Как-то вот так было все устроено в покинутой мною семье, но и это не главное…
А, кстати – как я там жил? Прежде всего вспоминается ощущение невероятной усталости. Молодой семье нужны были деньги, и я работал по полторы смены – с восьми утра до восьми вечера – мастером и станочником в инструментальном цехе Южноуральского арматурно-изоляторного завода. Возвращался домой на автобусе порой кругами, засыпая в дороге. Дома пьяная теща всю ночь стучала в дверь нашей спальни каблуком туфли, приговаривая: «Томка-дура, сделай аборт! Не хочу ребенка от него…» Жена, лежа рядом, удерживала меня от расправы над потерявшей берега своей пьяной матери. Ненависть и усталость – вот чем запомнился первый год моей супружеской жизни. На второй год родилась Настя, а я однажды не сдержался, отправив тещу в нокаут жестоким апперкотом.
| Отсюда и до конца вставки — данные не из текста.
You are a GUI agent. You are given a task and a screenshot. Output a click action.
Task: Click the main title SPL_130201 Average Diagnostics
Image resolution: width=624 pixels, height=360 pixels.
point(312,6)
И ушел…
Ушел, всем существом, всеми внутренностями постигая – что-то сдвигается со своего места. Чувствовал как в мою кровь, в каждую мою клеточку и капилляр проникает мысль о маленькой дочери. Настенька, Господи боже мой, Настенька! Что будет с тобой?
Живя у родителей, я стал приходящим папой – иногда даже оставался ночевать, если теща была в добром здравии. Все было хорошо… А вот когда уходил, дочь со слезами на глазах смотрела на меня. Она могла плакать, могла не плакать, но всегда глядела так, словно готовилась к тому, что я больше к ней не приду.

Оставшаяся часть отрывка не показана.